The incidence of group B streptococcal disease in babies less than a week old declined by over 70% in the 1990s, coinciding with increased use of intrapartum antibiotic prophylaxis. In 1999, three years after the release of CDC guidelines in 1996, the incidence began to plateau. Studies conducted after the issuance of the 1996 guidelines prompted re-evaluation of prevention strategies by CDC. Compelling evidence for a strong protective effect of the screening-based strategy relative to the risk-based strategy led to a new recommendation in 2002 for universal prenatal screening for group B strep colonization by vaginal-rectal culture at 35-37 weeks gestation. In light of emerging clindamycin and erythromycin-resistant group B strep isolates, second line agents for penicillin-allergic women were revised. A number of additional issues related to management of threatened preterm delivery, planned cesarean section deliveries in group B strep colonized women, group B strep bacteriuria, management of newborns exposed to intrapartum chemoprophylaxis and culture collection and processing methods are also addressed. The 2002 guidelines for perinatal group B strep prevention are comprehensive and replace the 1996 guidelines.

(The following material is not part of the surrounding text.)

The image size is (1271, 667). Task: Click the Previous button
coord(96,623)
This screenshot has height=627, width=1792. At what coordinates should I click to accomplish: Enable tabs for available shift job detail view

The main differences and similarities between the 2002 revised and previous 1996 guidelines:


  • Recommendation of universal prenatal screening for vaginal and rectal group B strep colonization of all pregnant women at 35-37 weeks’ gestation

  • Updated prophylaxis regimens for women with penicillin allergy

  • Detailed instruction on prenatal specimen collection and expanded methods of group B strep culture processing, including instructions on susceptibility testing

  • Recommendation against routine intrapartum antibiotic prophylaxis for group B strep colonized women undergoing planned cesarean deliveries without preceding labor or membrane rupture

  • A suggested algorithm for management of patients with threatened preterm delivery

  • An updated algorithm for management of newborns exposed to intrapartum antibiotic prophylaxis

Although some important changes have been instituted, many recommendations remain the same:

  • Penicillin remains the first line agent for intrapartum antibiotic prophylaxis, with ampicillin an acceptable alternative

  • Women whose culture results are unknown at the time of delivery should be managed according to the risk-based approach; the obstetric risk factors remain unchanged (i.e., <37 weeks’ gestation, duration of membrane rupture >18 hours, or temperature >100.4 F (>38.0 C))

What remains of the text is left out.